As for putting this behind you, my husband was diagnosed in June 2005 with Stage III/IV tonsil/BOT and two nodes, HPV+, he went through 33x radiation (tomoTherapy IMRT) and 7x chemos (carboplatin), and also took amifostine most days. No surgery other than his initial tonsillectomy when he was diagnosed. He got through the treatments in good shape (considering!), ate all the way through though at the end it was mostly liquids and purees. He did lose about 20 pounds, but much of it in last week when he got a blood infection. Finished treatment end of September '05, by mid-October was out birding again though of course for limited amounts of time. By early December was attending various pre-Christmas social functions and could eat regular (albeit carefully selected) restaurant food, in January we went on rather arduous birding trip to Sierra Madres in Mexico, where he was out all day, however he found that most Mexican food was still too spicy for him (ouch!). Since then he has continued to recover well, I would say pretty much back to normal re eating etc. except still needs to regain about 5 pounds weight and drinks a lot of water when he eats dry foods.
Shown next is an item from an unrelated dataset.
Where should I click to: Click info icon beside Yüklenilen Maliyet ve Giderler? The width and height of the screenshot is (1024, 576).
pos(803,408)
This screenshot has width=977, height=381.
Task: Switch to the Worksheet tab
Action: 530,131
Also foods spicier than "mild" salsa still burn too much, so still not 100% back to normal in that regard.

Side-effects which nurses and doctors forewarned us about (and tried to mitigate) included trismus (restricted jaw opening) -- used a TheraBite device all the way through & continuing up to present, dry mouth (thus the amifostine use, nasty stuff but seems to work, also he now takes Evoxac, has about 80-85% salivary function thanks also to precision of his tomoTherapy radiation), hearing loss due to cisplatin (he already had high end hearing loss due to infections as a kid, so MO gave him carboplatin -- a less toxic drug which works about as well), mucositis (mouth sores) -- tried various things to ameliorate, mouth rinses, GelClair, l-glutamine rinse, aloe vera swish -- something seemed to work as his mouth didn't get as raw as many folks' do, but still got very painful, was on 25 mcg Duragesic patch for some weeks including after end of treatment. He took 500 mg. l-carnatine per day to reduce fatigue. The hospital also monitored his red blood count carefully and would have given him Procrit if needed to prevent anemia, or platelets if needed as well. He didn't have to have this, others did. Depends a lot on individual's response to the chemo drugs. The hospital was careful about adequate nausea control, which requires rather expensive drugs but worked. If you go to the OCF web site and look at the "side-effects" pages, they full of vital info. Much of what we knew beforehand came from these pages.

Barry is one year out of treatment now and all his scans etc. have shown "no residual or recurrent cancer" (quote from report) and all his doctors think he is doing great.

Barry was telling me just today that he is not looking back anymore but feels it is now time to look forward to the rest of his life! We are going to Panama in December and perhaps Uganda in March., no time to sit and worry!

Gail


CG to husband Barry, dx. 7/21/05, age 66, SCC rgt. tonsil, BOT, 2 nodes (stg. IV), HPV+, tonsillectomy, 7x carboplatin, 35x tomoTherapy IMRT w/ Ethyol @ Johns Hopkins, thru treatment 9/28/05, HPV vaccine trial 12/06-present. Looking good!